Railway station in Queensland, Australia

Springfield Central is a railway station operated by Queensland Rail on the Springfield line. It opened in 2013 and serves the Brisbane suburb of Springfield Central. It is an elevated level station, featuring one island platform with two faces.

==History==
Springfield Central Station was part of the Queensland Government's Darra to Springfield Transport Corridor project, aimed at providing effective public transport infrastructure for the fast-growing western region between Brisbane and Ipswich. Works began on the extension to Springfield Central after Richlands Station was completed in early 2011. Initially, Springfield Central station was planned to be named Springfield, with the current Springfield station to be named Springfield Lakes. A public open day was held on 1 December 2013 following the completion of the line, with scheduled services commencing at 5:39 am the next morning, on Monday.

==Station precinct==
Springfield Central Station's 12 m (39 ft) wide island platform is elevated above the station concourse and is almost entirely covered by the roof structure (a feature not present in most Queensland Rail City Network stations). The concourse runs the length of the station, and is surrounded by glass along large portions of both sides. Toilets and secure bicycle storage facilities are located on the concourse. There are go card gate terminals at both ends of the concourse, with the station office located on the western end. A coffee shop once occupied the same position on the eastern end; however, the café has since closed. Flights of stairs are located at both ends to reach the platform, as well as escalators and a lift for disability access towards the middle.

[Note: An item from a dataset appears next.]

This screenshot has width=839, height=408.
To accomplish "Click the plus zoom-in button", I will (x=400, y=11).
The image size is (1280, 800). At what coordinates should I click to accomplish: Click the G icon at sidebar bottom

There are multiple electronic display screens located along the length of the platform and at either end of the concourse to provide customers with information regarding departing services, as well as prominent permanent signage (including some with braille for the visually impaired) throughout the precinct. Customers with hearing impairment are able to use an audio induction loop through their hearing aids in order to listen directly to station announcements.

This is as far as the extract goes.